José Luís Peixoto nasceu em Galveias, em 1974. É um dos autores de maior destaque da literatura portuguesa atual. A sua obra está traduzida em mais de trinta idiomas, é lida e estudada em dezenas de países.

Em 2001, acompanhando um imenso reconhecimento da crítica e do público, foi atribuído o Prémio Literário José Saramago ao romance Nenhum Olhar. Em 2007, Cemitério de Pianos recebeu o Prémio Cálamo Otra Mirada, destinado ao melhor romance estrangeiro publicado em Espanha. Com Livro, venceu o Prémio Libro d’Europa, atribuído em Itália ao romance melhor europeu de 2012. Em 2016, com Galveias, recebeu no Brasil o Prémio Oceanos, alcançando o 1º lugar entre todas as obras literária publicadas em língua portuguesa no ano anterior. A sua escrita foi ainda finalista de prémios internacionais, como o Femina e o Prix des Lecteurs (França), o Impac Dublin (Irlanda) e o Prémio Literário Giuseppe Acerbi (Itália).

Dentro do Segredo — Uma viagem na Coreia do Norte e O Caminho Imperfeito, centrado à Tailândia, foram as suas primeiras incursões na literatura de viagens.

Na poesia, A Criança em Ruínas recebeu o Prémio da Sociedade Portuguesa de Autores; o Prémio Daniel Faria foi atribuído ao livro Gaveta de Papéis; e Regresso a Casa obteve o Prémio Livro do Ano Bertrand. Em 2026, foi distinguido com o Prémio Vergílio Ferreira (UÉvora).

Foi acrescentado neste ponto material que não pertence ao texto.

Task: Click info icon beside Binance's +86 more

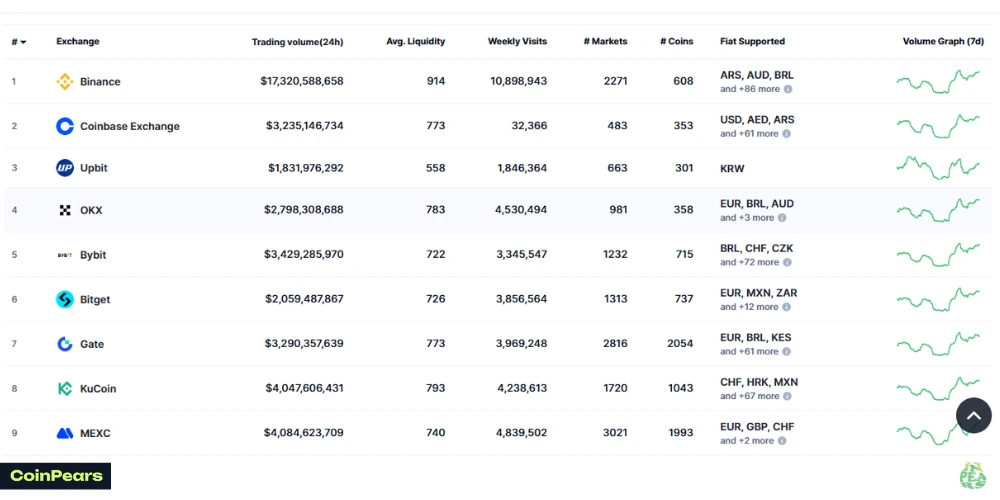Action: (x=788, y=89)
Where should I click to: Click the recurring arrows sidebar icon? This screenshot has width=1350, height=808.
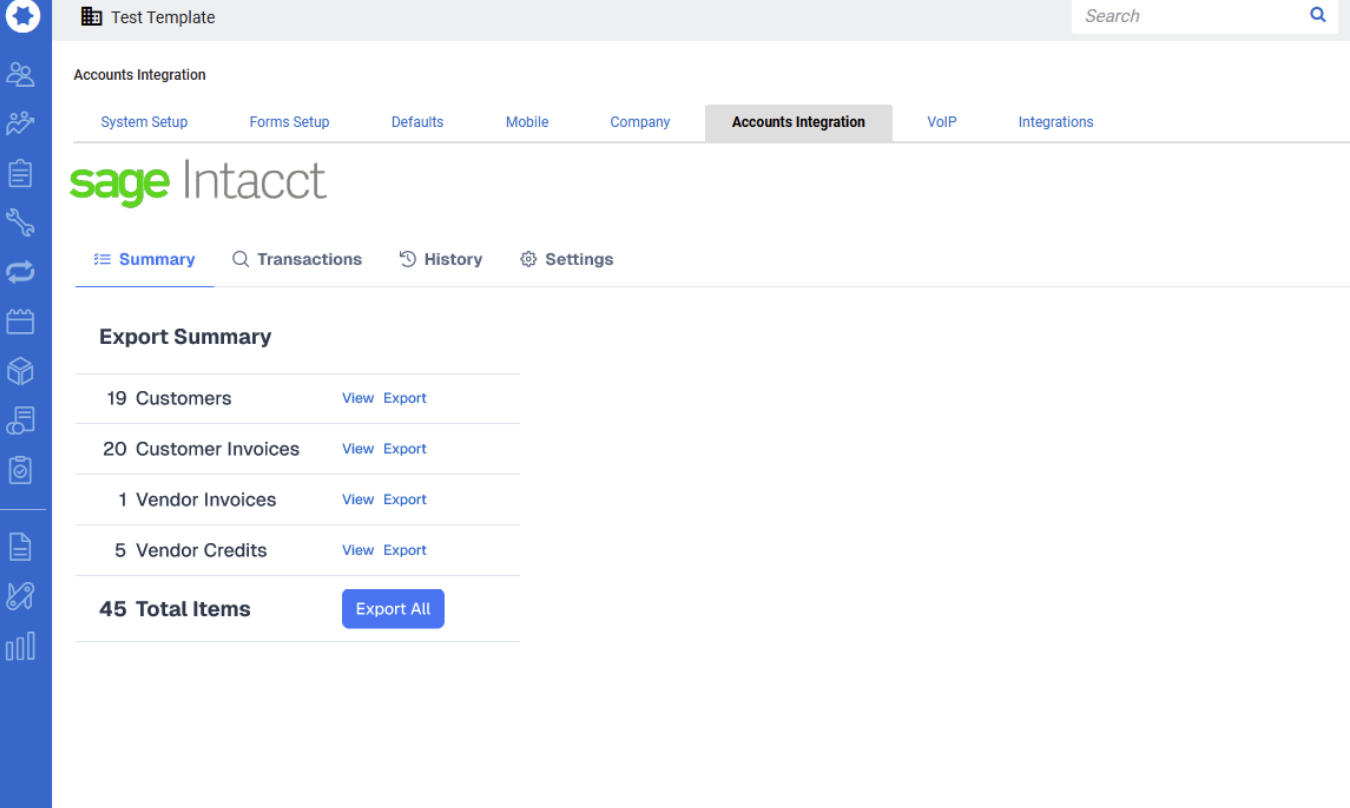click(20, 272)
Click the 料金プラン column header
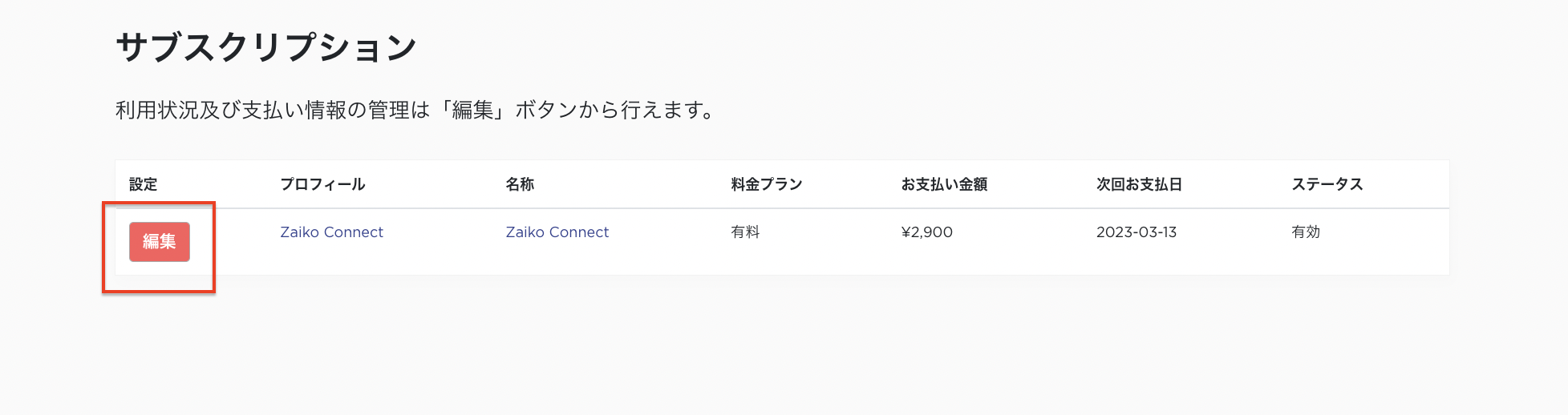 tap(766, 184)
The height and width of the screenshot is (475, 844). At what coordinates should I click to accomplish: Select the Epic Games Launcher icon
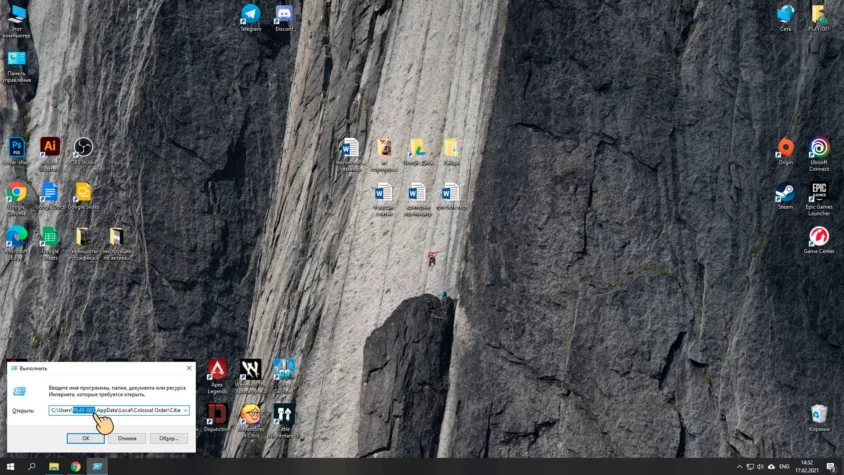tap(819, 193)
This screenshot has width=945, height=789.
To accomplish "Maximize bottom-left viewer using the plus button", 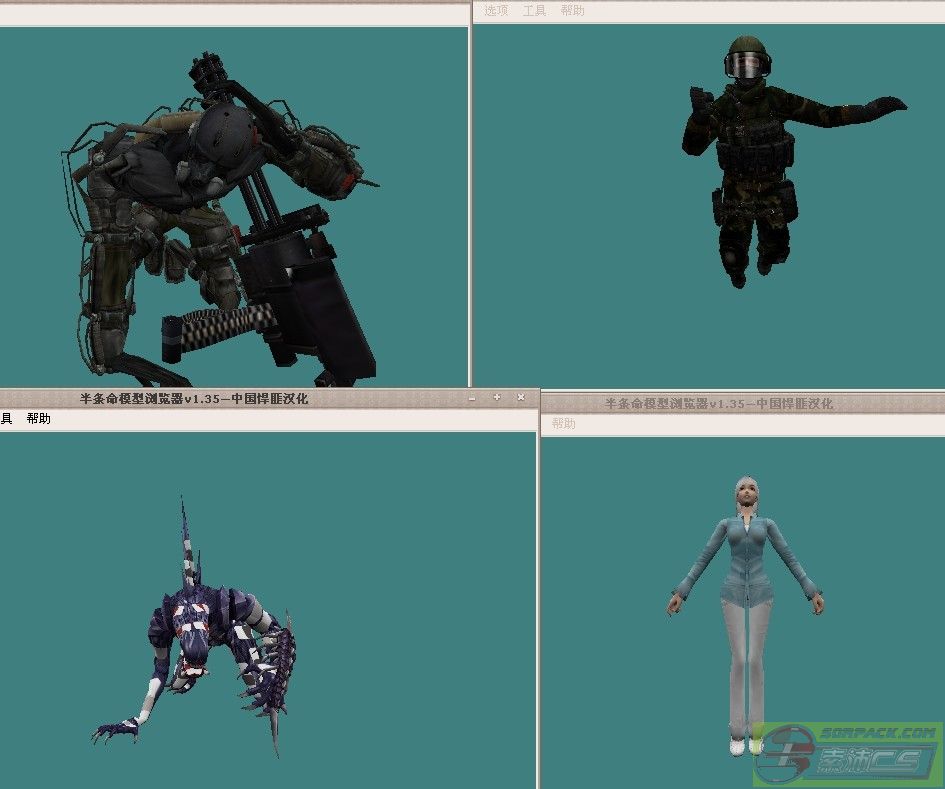I will point(497,398).
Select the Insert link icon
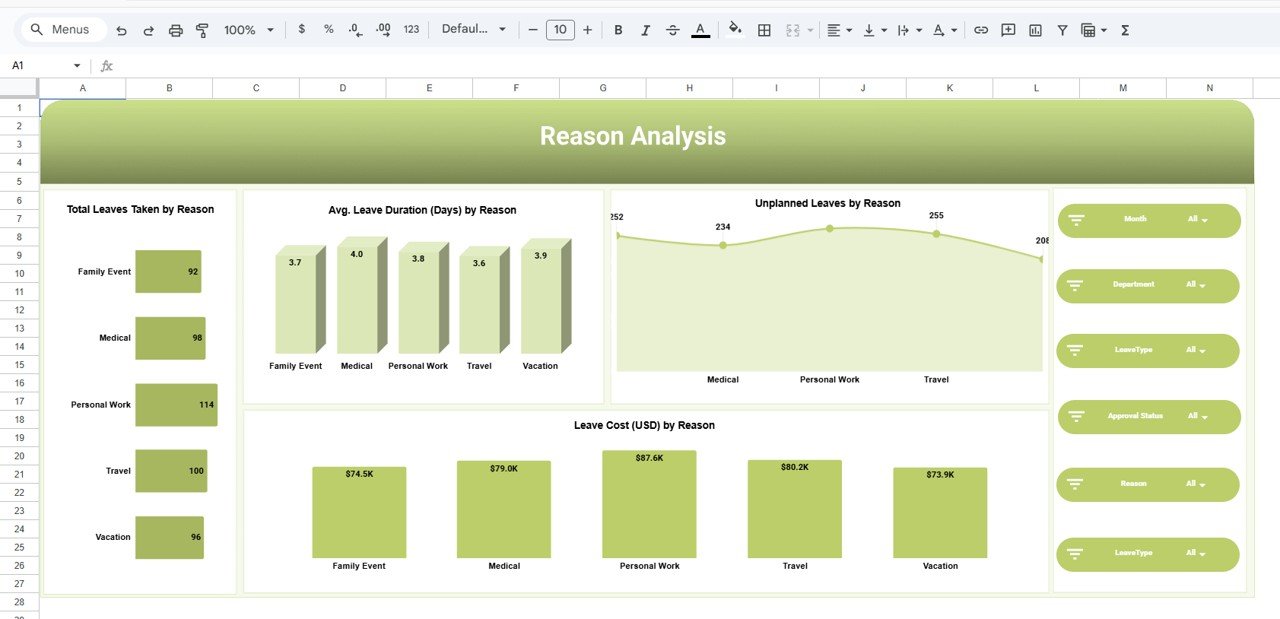 point(981,29)
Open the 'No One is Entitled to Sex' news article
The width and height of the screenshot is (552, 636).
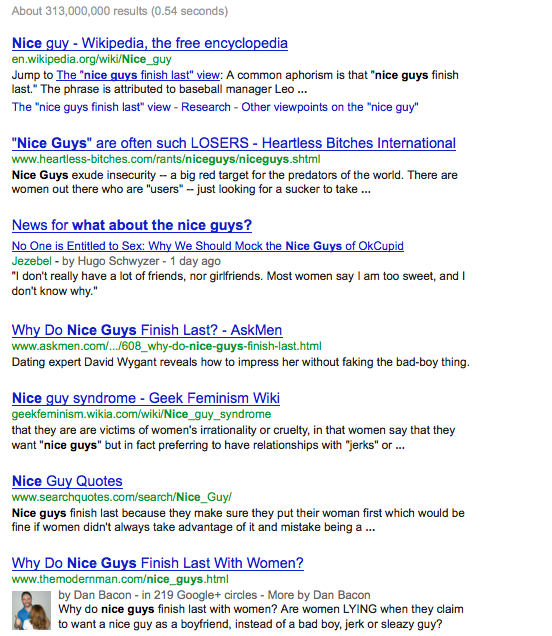(x=208, y=246)

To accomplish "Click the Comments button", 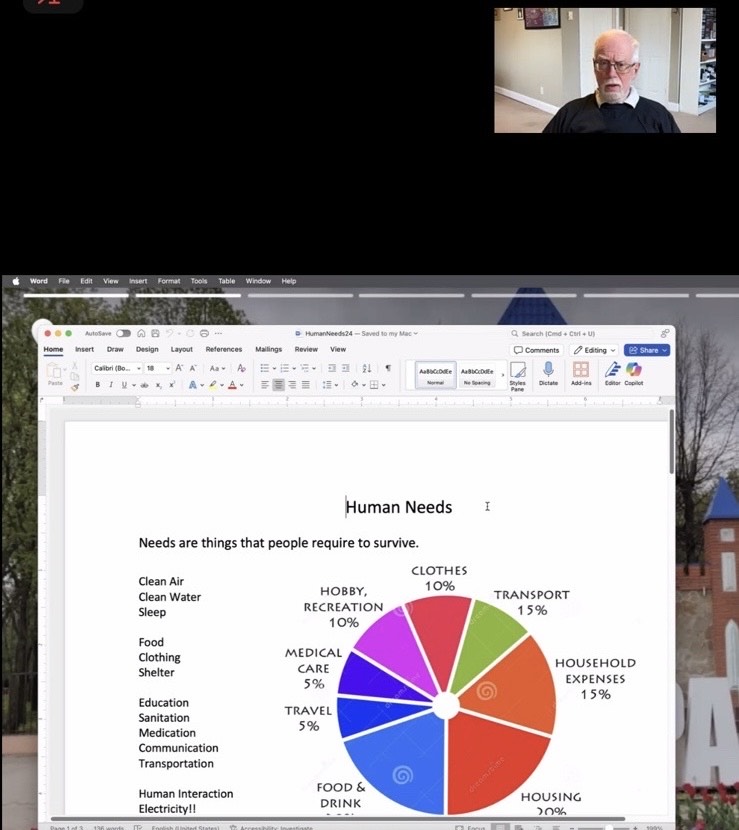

A sua mais recente obra é A Montanha. Um romance habitado por homens e mulheres de várias idades, com origem em diversos contextos, de Moçambique à Venezuela, de Ponte de Lima a Oliveira de Azeméis, que têm em comum a sua condição de pacientes no Instituto Português de Oncologia do Porto. Um escritor viaja pelo mundo e, nesse turbilhão, tenta construir um romance com todas as histórias que lhe foram confiadas, até que o impensável acontece.